Speech can be used to structure and organize large collections of spoken documents (videos, audio streams, etc) based on semantics. This is typically achieved by first transforming speech into text using automatic speech recognition (ASR), before applying natural language processing (NLP) techniques on the transcripts. Our research focuses firstly on the adaptation of NLP methods designed for regular texts to account for the specific aspects of automatic transcripts. In particular, we investigate a deeper integration between ASR and NLP, i.e., between the transcription phase and the semantic analysis phase.

In 2011, we mostly focused on robust transcription, hierarchical topic segmentation and collection structuring.

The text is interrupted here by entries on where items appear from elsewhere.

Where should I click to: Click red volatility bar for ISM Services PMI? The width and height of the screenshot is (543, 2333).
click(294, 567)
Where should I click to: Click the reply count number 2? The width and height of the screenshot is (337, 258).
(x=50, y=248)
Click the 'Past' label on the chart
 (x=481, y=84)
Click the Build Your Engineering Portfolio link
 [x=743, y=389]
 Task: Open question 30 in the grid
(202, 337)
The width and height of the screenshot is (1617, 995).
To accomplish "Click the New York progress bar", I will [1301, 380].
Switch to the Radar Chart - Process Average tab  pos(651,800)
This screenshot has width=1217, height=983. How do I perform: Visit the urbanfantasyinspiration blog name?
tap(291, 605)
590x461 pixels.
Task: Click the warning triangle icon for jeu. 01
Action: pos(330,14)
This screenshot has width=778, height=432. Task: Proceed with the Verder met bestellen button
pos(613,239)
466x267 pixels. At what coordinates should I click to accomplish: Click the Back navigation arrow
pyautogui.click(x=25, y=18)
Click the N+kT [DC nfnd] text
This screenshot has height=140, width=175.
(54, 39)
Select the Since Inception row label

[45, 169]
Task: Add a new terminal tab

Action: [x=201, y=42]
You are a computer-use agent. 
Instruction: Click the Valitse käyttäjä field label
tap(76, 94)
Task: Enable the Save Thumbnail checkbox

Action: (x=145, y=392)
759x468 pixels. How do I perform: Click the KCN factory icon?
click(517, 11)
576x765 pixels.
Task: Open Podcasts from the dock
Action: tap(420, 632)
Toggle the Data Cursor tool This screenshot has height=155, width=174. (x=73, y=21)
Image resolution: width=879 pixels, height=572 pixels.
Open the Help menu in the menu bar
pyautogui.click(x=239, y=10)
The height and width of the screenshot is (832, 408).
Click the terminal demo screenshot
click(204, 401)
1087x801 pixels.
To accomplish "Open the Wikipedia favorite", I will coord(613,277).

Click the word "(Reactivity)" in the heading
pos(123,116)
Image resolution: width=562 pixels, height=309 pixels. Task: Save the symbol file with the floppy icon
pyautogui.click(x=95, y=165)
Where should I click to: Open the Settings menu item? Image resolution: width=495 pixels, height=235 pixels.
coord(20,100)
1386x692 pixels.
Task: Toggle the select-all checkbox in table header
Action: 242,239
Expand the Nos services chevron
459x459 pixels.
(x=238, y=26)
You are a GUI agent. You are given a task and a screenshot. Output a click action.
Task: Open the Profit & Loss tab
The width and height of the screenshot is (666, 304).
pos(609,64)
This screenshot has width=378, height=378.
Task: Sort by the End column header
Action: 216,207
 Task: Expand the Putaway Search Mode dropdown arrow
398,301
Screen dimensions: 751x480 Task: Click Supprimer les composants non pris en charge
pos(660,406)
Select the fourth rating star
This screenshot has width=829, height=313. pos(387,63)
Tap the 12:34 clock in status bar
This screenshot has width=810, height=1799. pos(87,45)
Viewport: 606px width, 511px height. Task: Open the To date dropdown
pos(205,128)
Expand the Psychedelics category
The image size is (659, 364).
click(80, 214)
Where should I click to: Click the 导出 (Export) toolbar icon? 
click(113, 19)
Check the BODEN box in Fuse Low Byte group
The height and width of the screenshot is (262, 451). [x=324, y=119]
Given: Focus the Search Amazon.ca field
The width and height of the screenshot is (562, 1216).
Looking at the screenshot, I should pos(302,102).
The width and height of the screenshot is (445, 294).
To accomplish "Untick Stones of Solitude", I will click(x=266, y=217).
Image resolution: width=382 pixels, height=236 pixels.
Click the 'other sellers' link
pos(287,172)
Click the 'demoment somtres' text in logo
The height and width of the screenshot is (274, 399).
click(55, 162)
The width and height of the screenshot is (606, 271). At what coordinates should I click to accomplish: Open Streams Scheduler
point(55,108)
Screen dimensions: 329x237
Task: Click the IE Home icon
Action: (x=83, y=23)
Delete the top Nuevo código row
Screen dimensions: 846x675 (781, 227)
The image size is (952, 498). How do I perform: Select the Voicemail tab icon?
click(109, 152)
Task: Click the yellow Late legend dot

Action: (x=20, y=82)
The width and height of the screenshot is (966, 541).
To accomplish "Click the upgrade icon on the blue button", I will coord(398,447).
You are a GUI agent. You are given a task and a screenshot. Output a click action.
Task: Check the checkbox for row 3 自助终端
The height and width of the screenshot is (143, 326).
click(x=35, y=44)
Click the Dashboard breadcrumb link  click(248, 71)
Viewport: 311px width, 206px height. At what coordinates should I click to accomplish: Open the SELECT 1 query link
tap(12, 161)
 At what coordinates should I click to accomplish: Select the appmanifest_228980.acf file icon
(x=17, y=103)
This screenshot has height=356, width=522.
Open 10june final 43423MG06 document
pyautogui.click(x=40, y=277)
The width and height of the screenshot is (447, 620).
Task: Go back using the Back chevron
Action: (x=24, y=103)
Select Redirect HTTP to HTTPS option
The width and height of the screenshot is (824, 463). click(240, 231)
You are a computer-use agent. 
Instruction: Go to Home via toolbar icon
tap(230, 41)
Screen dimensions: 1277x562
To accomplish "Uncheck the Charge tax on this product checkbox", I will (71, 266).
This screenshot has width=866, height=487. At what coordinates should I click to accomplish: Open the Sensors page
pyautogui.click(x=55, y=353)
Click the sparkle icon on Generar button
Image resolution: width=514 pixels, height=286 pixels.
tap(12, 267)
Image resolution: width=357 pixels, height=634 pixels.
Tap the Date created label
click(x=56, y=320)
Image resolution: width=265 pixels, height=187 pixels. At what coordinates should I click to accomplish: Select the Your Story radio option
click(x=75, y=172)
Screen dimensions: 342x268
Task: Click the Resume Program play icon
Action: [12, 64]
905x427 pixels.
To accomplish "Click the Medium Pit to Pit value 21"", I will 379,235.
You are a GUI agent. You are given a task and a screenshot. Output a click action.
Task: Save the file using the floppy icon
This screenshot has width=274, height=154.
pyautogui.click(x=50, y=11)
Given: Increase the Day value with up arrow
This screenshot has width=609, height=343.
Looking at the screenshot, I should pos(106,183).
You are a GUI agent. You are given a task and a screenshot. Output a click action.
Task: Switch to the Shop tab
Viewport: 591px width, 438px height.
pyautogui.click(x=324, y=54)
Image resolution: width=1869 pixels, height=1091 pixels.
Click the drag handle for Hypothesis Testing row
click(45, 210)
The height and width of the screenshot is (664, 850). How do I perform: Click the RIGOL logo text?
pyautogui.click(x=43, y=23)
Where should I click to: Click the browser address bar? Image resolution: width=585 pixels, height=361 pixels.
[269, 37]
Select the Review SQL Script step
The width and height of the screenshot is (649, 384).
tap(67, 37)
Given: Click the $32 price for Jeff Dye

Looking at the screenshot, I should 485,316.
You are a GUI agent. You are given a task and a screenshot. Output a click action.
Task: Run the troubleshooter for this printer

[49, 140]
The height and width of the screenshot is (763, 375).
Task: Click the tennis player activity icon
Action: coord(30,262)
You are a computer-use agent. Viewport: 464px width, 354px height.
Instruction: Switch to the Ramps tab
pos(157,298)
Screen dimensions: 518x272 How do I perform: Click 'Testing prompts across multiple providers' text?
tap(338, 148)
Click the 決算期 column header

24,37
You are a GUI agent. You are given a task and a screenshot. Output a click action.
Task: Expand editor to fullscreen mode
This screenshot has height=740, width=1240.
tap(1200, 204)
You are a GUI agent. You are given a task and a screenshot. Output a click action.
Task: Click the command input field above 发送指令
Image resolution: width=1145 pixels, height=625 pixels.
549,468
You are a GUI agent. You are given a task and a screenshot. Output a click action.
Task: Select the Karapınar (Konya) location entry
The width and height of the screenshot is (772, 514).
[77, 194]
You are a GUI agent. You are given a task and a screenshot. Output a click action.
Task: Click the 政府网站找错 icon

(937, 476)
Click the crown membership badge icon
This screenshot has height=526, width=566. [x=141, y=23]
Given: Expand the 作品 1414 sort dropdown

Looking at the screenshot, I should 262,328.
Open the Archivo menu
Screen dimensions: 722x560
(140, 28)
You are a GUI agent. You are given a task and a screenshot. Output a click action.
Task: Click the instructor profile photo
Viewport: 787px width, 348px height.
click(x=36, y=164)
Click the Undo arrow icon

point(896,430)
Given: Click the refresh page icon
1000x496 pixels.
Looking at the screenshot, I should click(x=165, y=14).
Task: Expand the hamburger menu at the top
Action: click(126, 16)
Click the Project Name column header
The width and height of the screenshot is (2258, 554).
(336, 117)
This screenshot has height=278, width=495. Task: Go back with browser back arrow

On the one hand, we investigated the use of broad phonetic landmarks and syllable prominence to improve large vocabulary speech recognition by guiding the Viterbi search process. Several mechanisms to incorporate landmarks into the search space were studied. Significant improvements were observed on radio broadcast news data in the French language. On the other hand, we pursued our work on unsupervised topic adaptation, focusing on the automatic selection of out-of-vocabulary words combining phonetic and morpho-syntactic criteria.

Linear topic segmentation has been widely studied for textual data and recently adapted to spoken contents. However, most documents exhibit a hierarchy of topics which cannot be recovered using linear segmentation. We investigated hierarchical topic segmentation of TV programs exploiting the spoken material. Recursively applying linear segmentation methods is one solution but fails at the lowest levels of the hierarchy when small segments are targeted, in particular when transcription errors jeopardize lexical cohesion. We proposed new probabilistic measures of the lexical cohesion to emphasize the contribution of words that appears only locally, thus attenuating the impact of words which contributed to the segments at an upper level of the hierarchy [11] .

Finally, we initiated work in collaboration with INA on structuring a large collection of news reports. The idea is to automatically create links and threads between reports in several months of broadcast news shows, based either on the documentary records of the shows and/or on the automatic transcripts. As preliminary step towards this goal, we investigated distances between documentary records in an information retrieval setting so as to construct a nearest neighbor graph. The next step consists in exploiting graph clustering methods.

Our research in speech for TV content structuring was illustrated through the Texmix demonstration (see Section  5.2 ) which exploits most of our achievements in the field, including transcription, topic segmentation and collection structuring.